04 Déc Mode survie activé !
04 Décembre, 7H11 TU, 21ème position :
Ici il fait grand jour depuis 4hTU du matin, les jours se rallongent, les nuits sont toutes petites très courtes, presque aussi courtes que la mer ! Ça y’est on est rentrés dans le sud !
Cette nuit j’étais sous petit genak, une voile de 209m2, un ris dans la grand voile, il y avait 17/18 noeuds de vent et une mer tout à fait praticable. Je suis allé dormir une petite heure, j’avais mis une alarme de force de vent pour qu’elle sonne si le vent dépasse 19 noeuds. Donc là, ça sonne, je vois 20 noeuds, je me dis que ça va rentrer tranquillement et qu’on va prendre un deuxième ris. Au moment où je vais prendre mon deuxième ris, je vais sur le pont, je vais ferler ma voile, c’est à dire que je mets des rabans pour pas que l’eau vienne faire des poches d’eau dans ma voile. Le bateau part en énorme surf ! Il arrive à se redresser : énorme vague ! Moi je suis recouvert intégralement par la vague ! J’ai mes bottes qui débordent d’eau ! Je reviens dans le cockpit, je vois 27 noeuds, la pluie qui commence à arriver, énorme grain ! Je roule mon petit genak, j’arrive à le rouler très proprement, je l’affale, j’arrive à le faire tomber à l’arrière je le fais quasiment tomber dans le sac, donc je le range assez facilement.

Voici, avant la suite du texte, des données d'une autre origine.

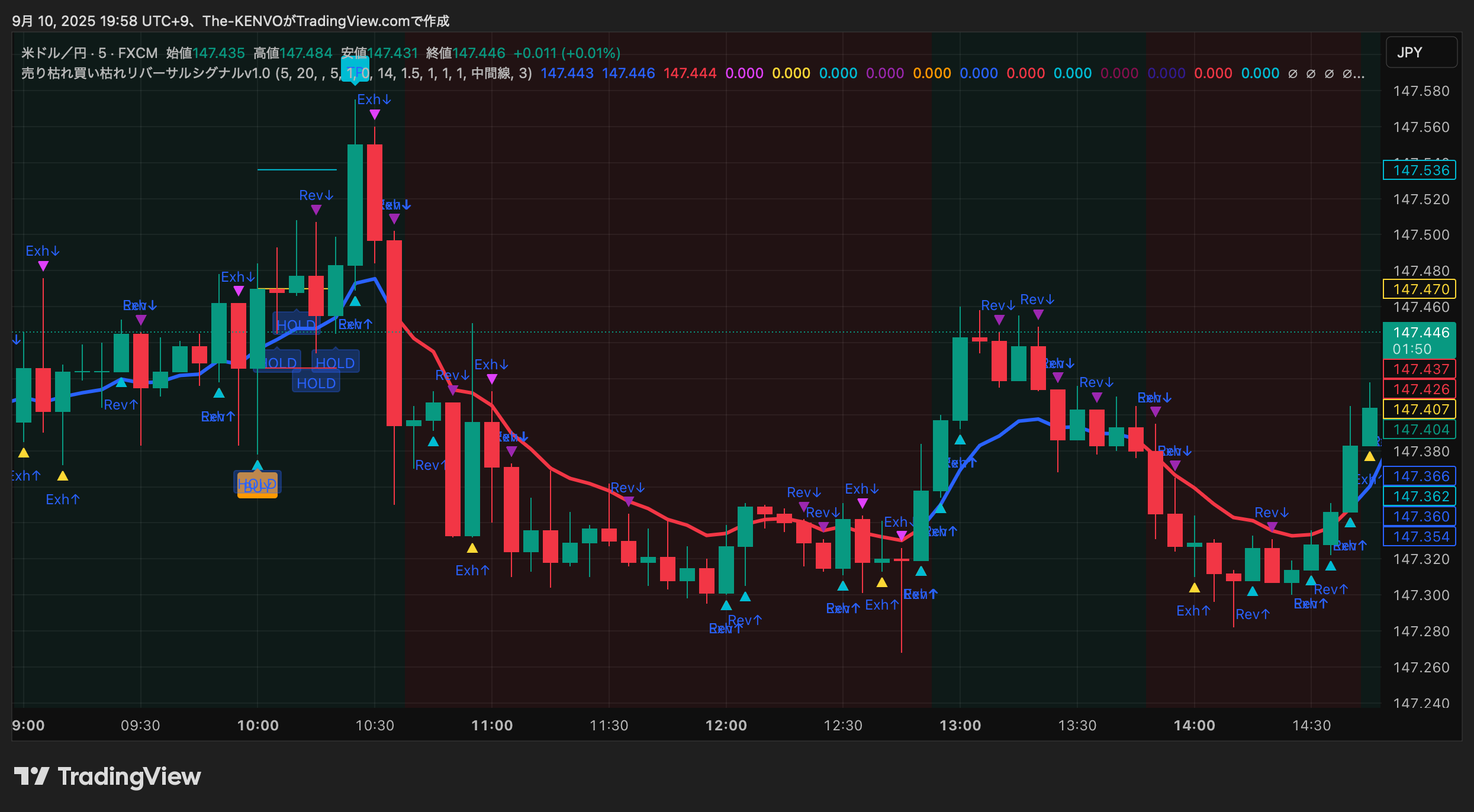Click the TradingView logo
This screenshot has height=812, width=1474.
107,776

Là j’ai renvoyé un Frot, c’est une voile qui fait une centaine de mètres carrés, qui est beaucoup plus petite, j’ai mon deuxième ris dans la grand voile. La mer d’un seul coup est devenue totalement chaotique et j’ai 37 noeuds , des rafales à 45.

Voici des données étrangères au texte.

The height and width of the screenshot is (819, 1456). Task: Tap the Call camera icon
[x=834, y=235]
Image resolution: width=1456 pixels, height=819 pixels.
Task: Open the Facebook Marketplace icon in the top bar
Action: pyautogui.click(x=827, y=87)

Le décor a bien changé et la mer est très courte, croisée. Le bateau arrive pas à barrer là dedans. Il part en surf dans une vague, et une vague de côté vient le frapper, et la mer est vraiment grosse. Presque à chaque vague ça déferle ! Au moment où je vous parle je suis sous ma petite véranda sous la casquette. Il y a des moutons partout partout à chaque flanc de vague, il y a une espèce de mousse blanche qui déferle.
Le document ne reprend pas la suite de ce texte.